The most wretched aspect of the use of these pointless words is this: even the users don’t know why they say them, or what they mean. Not one of them can explain the difference between the meaning of the word with back in front of it, and the same word without back in front of it.
So why do they do it? One can only conclude that they want to add some pompous importance to the concept of story, or catalogue, or order. Some made-up value that makes it more special than the ordinary simple version we all understand. Because simple isn’t good. The practice comes from the thinking that calls dustmen refuse disposal operatives, or window cleaners vision management technicians.

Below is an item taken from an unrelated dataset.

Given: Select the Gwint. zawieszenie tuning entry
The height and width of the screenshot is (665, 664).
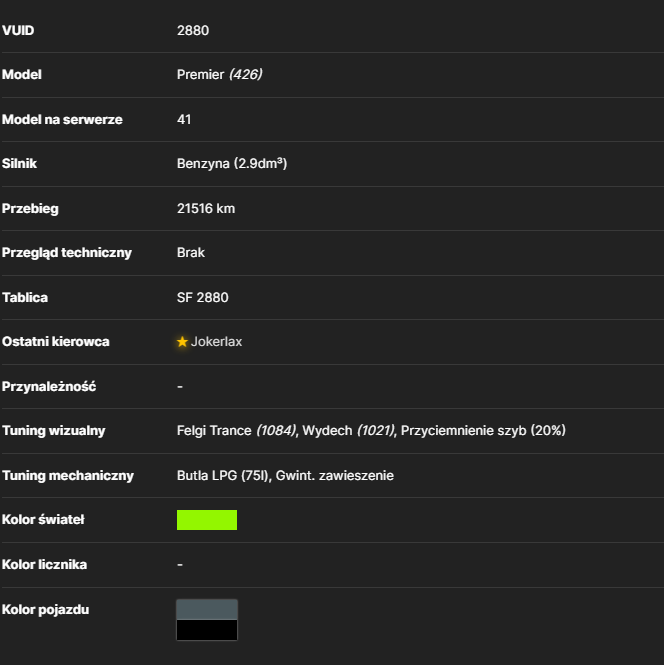Looking at the screenshot, I should (x=335, y=476).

Come on, guys. Words that mean nothing take precious time out of our lives. They complicate communications. They betray your own misgivings about the importance of what you do.

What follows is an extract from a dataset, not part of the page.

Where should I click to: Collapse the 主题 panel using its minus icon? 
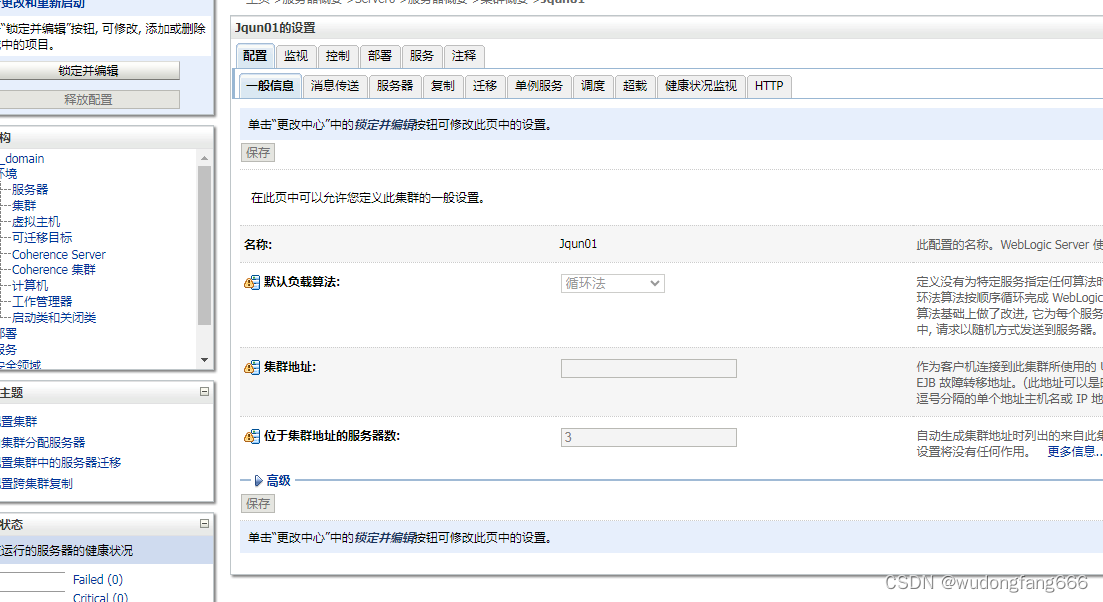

There’s a simple solution. Only ever put back in front of a word you can put front in front of. Don’t ever put back in front of a word that describes a past action or condition. The word you’re fronting-up already does the job fine, without your misguided embellishment. There’s always – and I mean, always – a word which already describes what you’re on about, and which does it much better than you can, by adding pointless extra words.
And now, I’ll go and discuss some smart-alec objections from my wife, who’s just mentioned bacchanalia, baccalaureate and backgammon.

Bored?

When did we stop being bored with things, and start being bored of them?

I’m getting fed-up of people who say that, and am beginning to get angry of them. I shan’t be putting up of it for much longer, I can tell you.